(Dataset entries)
****************

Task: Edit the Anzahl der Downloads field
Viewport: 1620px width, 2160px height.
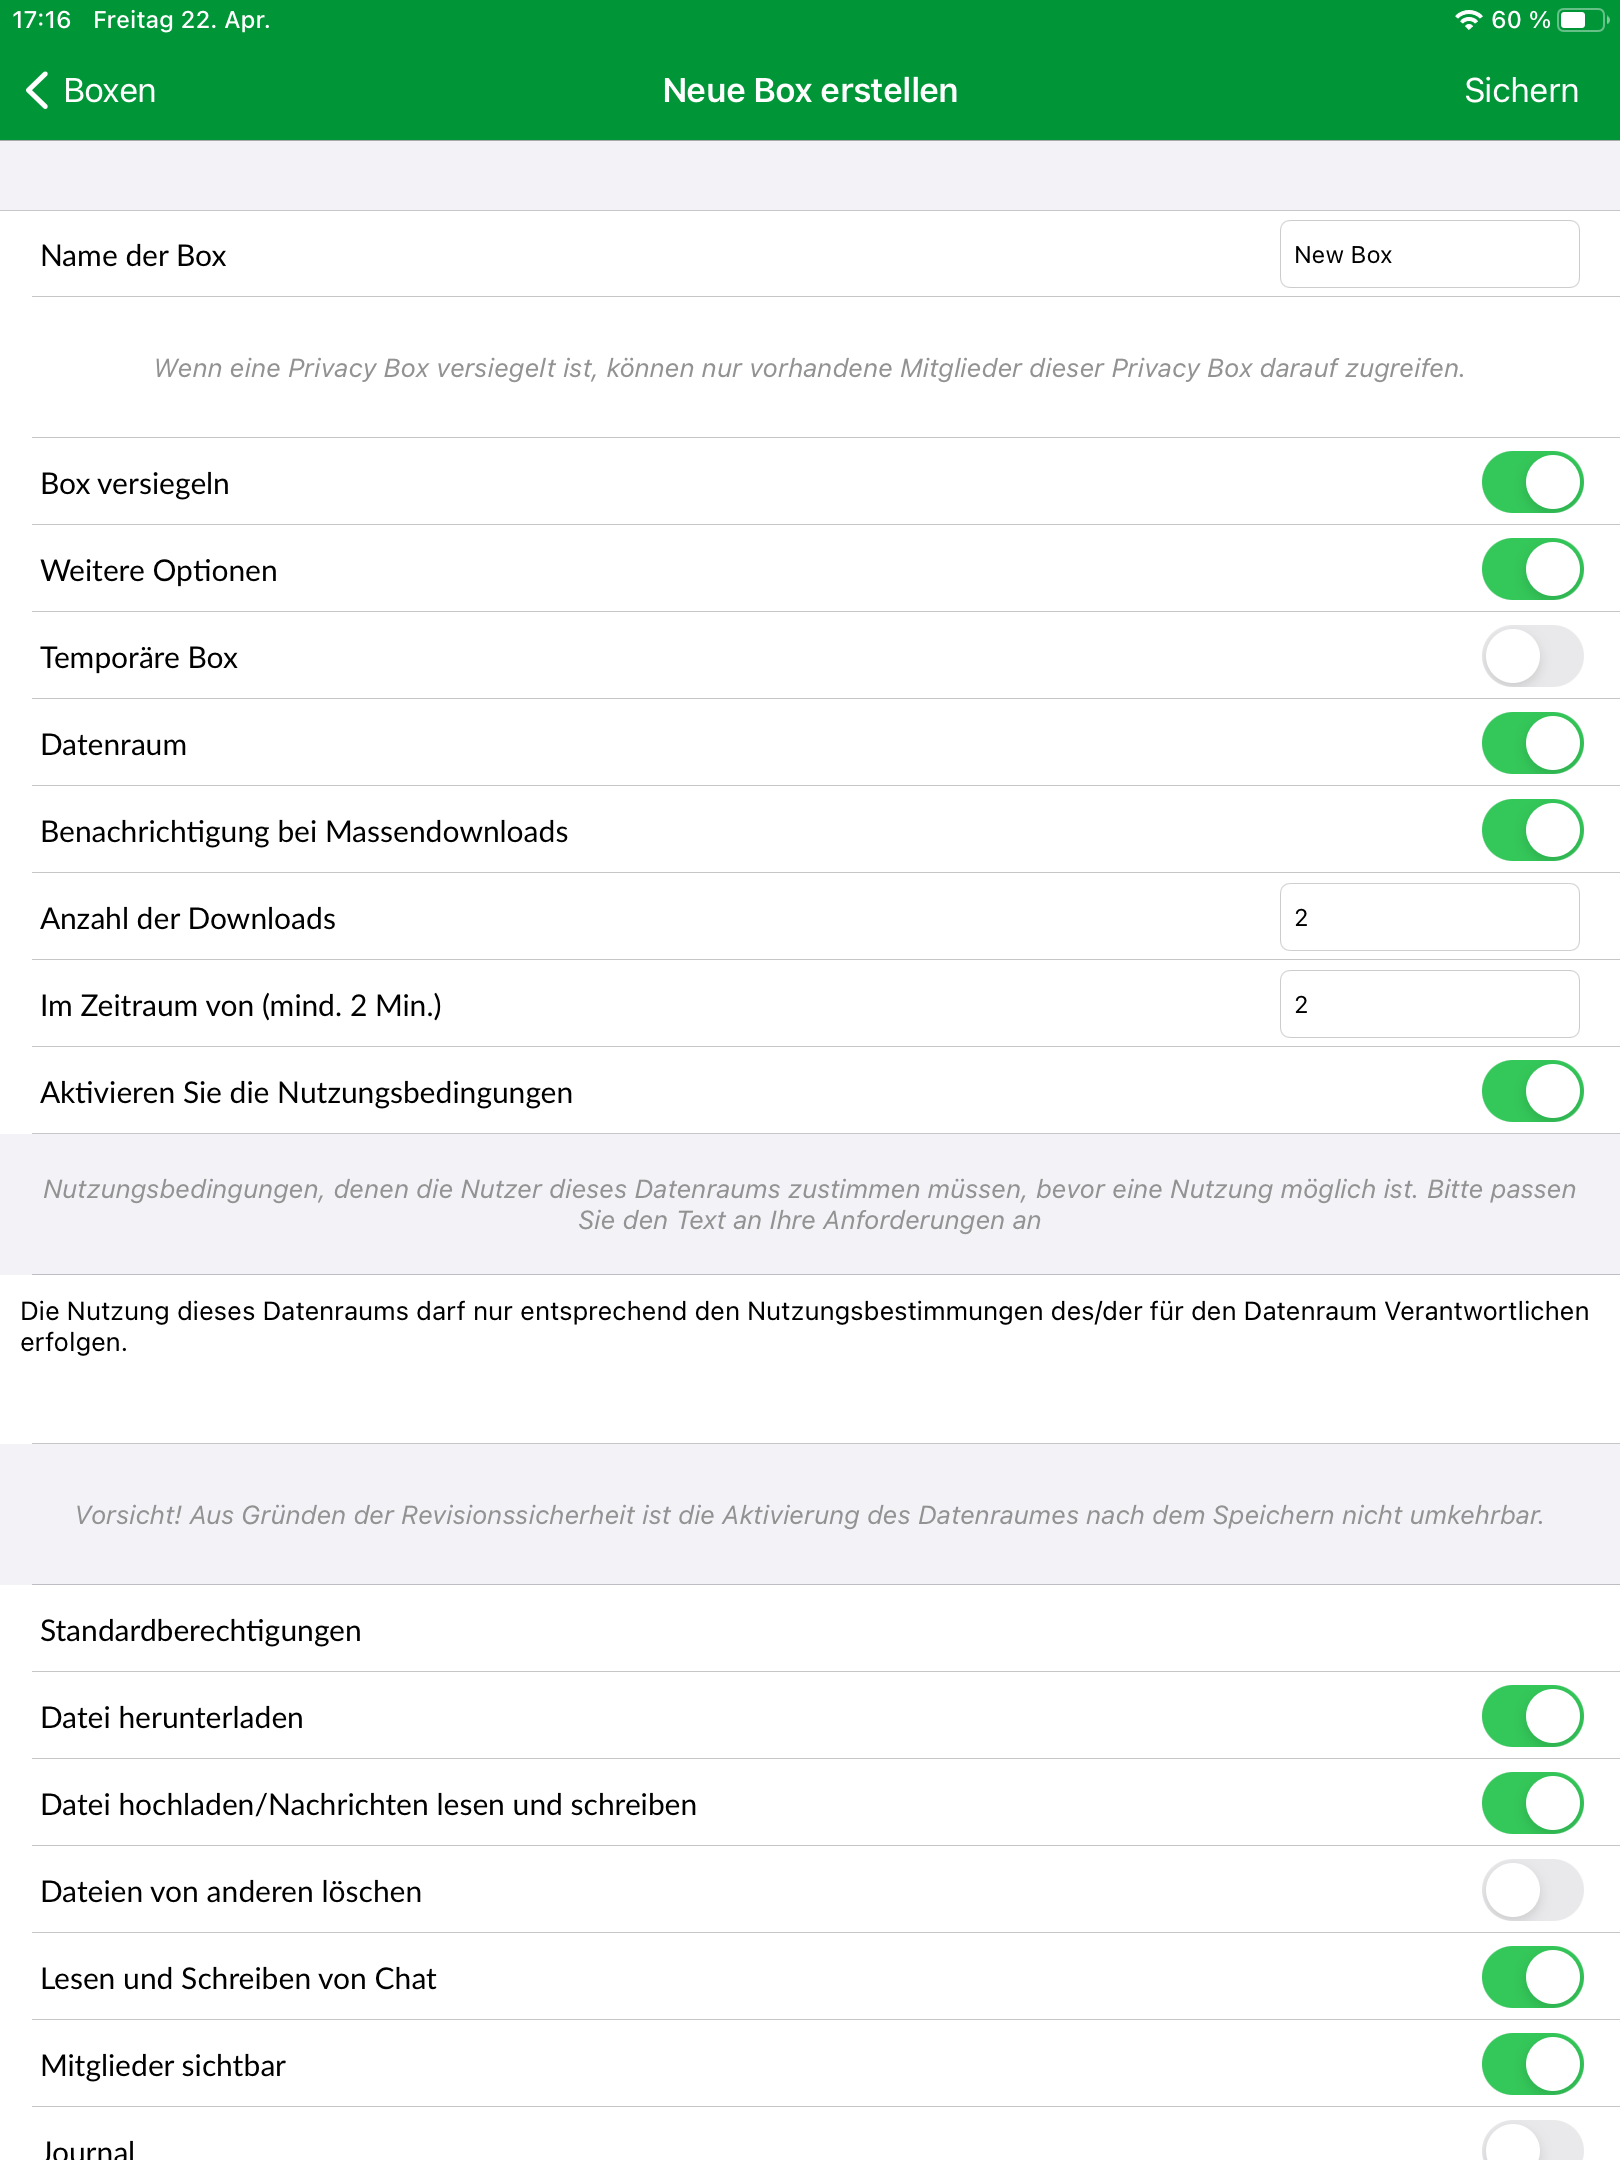Action: coord(1429,917)
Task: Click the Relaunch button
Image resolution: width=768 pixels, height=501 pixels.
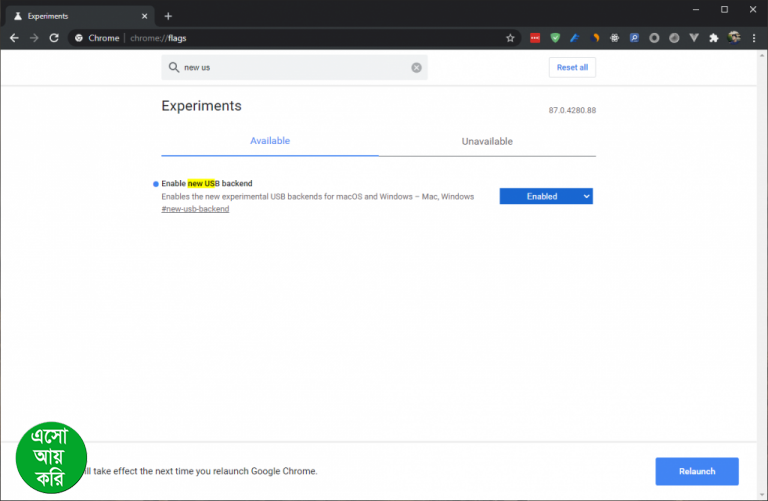Action: [x=696, y=471]
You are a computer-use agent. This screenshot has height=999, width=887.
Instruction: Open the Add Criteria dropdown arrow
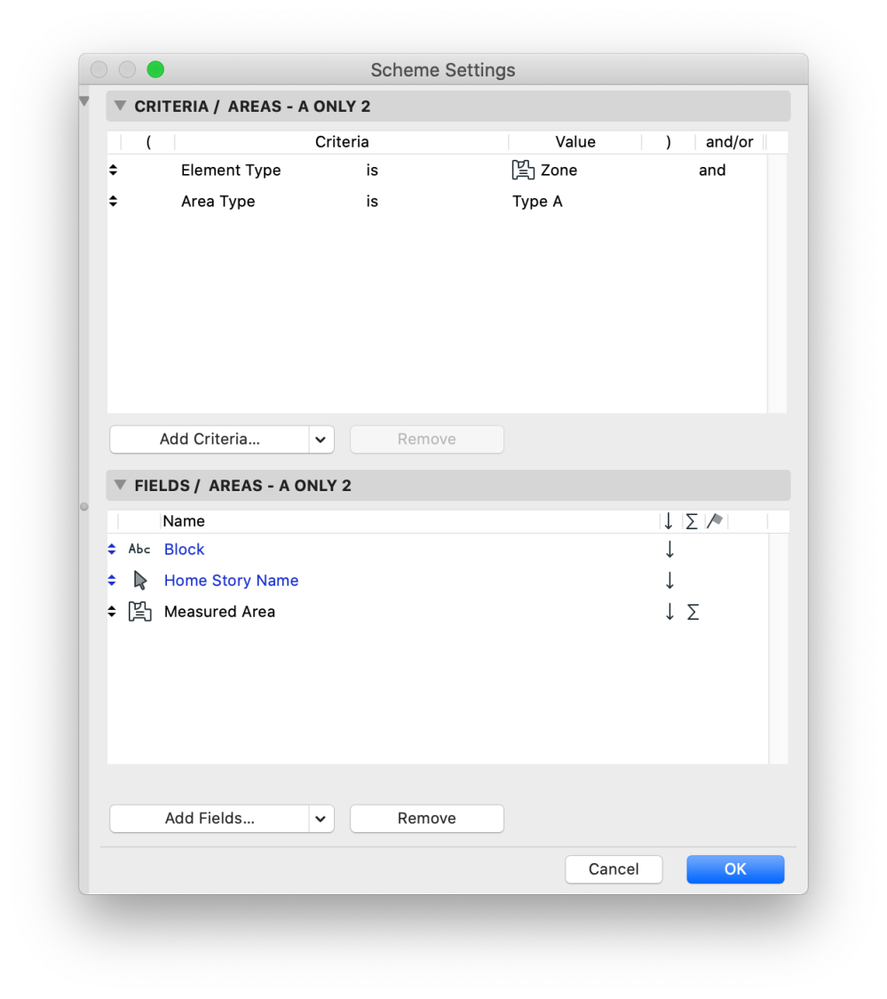tap(320, 439)
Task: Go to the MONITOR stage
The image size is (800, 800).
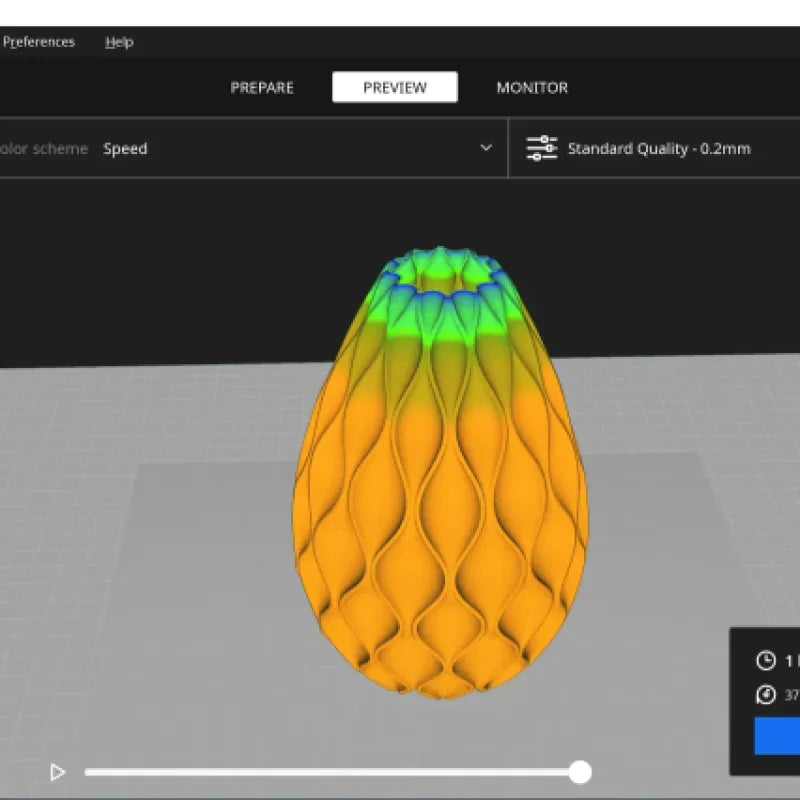Action: 532,88
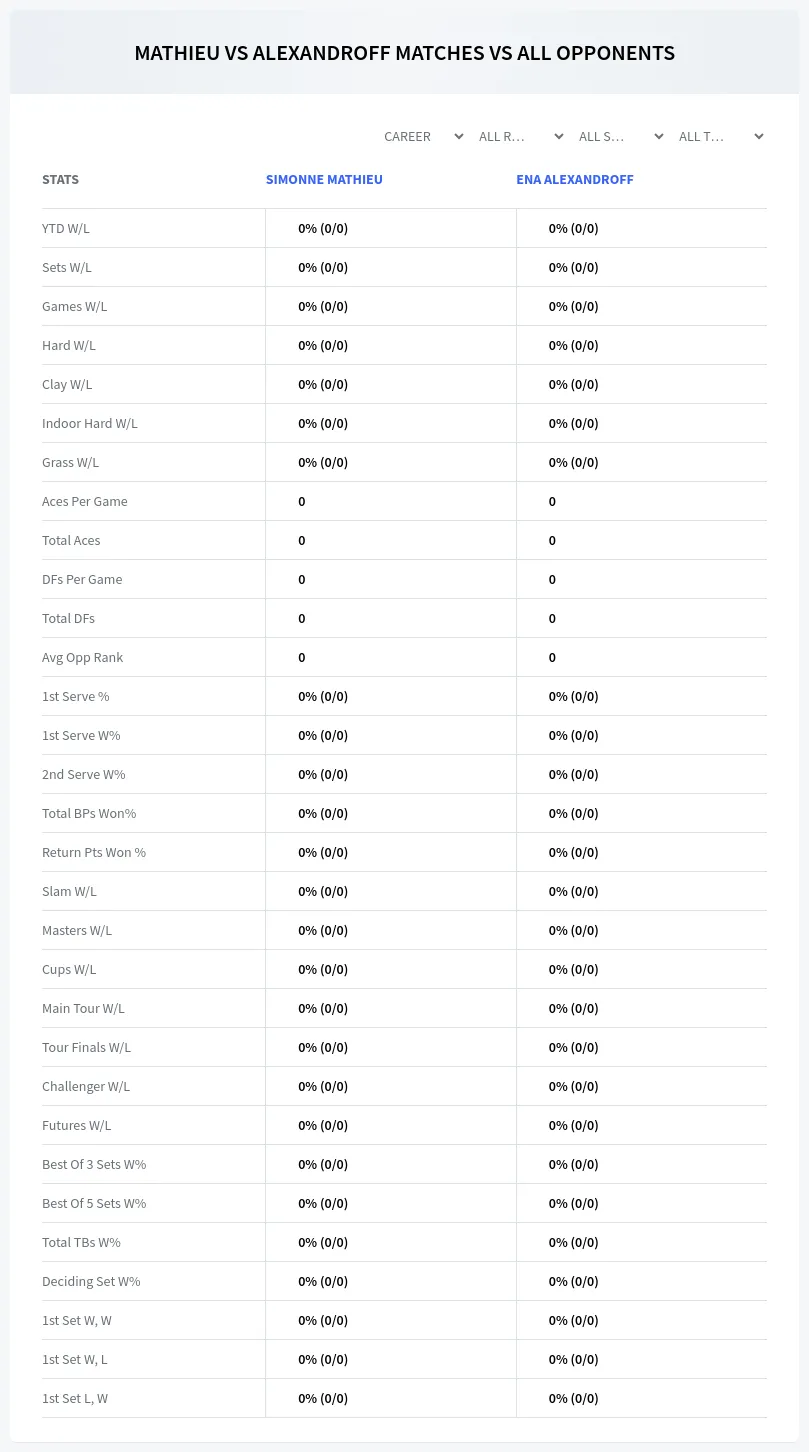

****************

All of the entries above should be retyped exactly, with the pictures left out.

_Written response_.
Task: Edit the Anzahl der Downloads field
Viewport: 1620px width, 2160px height.
Action: coord(1429,917)
Task: Click the Relaunch button
Image resolution: width=768 pixels, height=501 pixels.
Action: [x=696, y=471]
You are a computer-use agent. This screenshot has height=999, width=887.
Instruction: Open the Add Criteria dropdown arrow
tap(320, 439)
Task: Go to the MONITOR stage
The image size is (800, 800).
Action: 532,88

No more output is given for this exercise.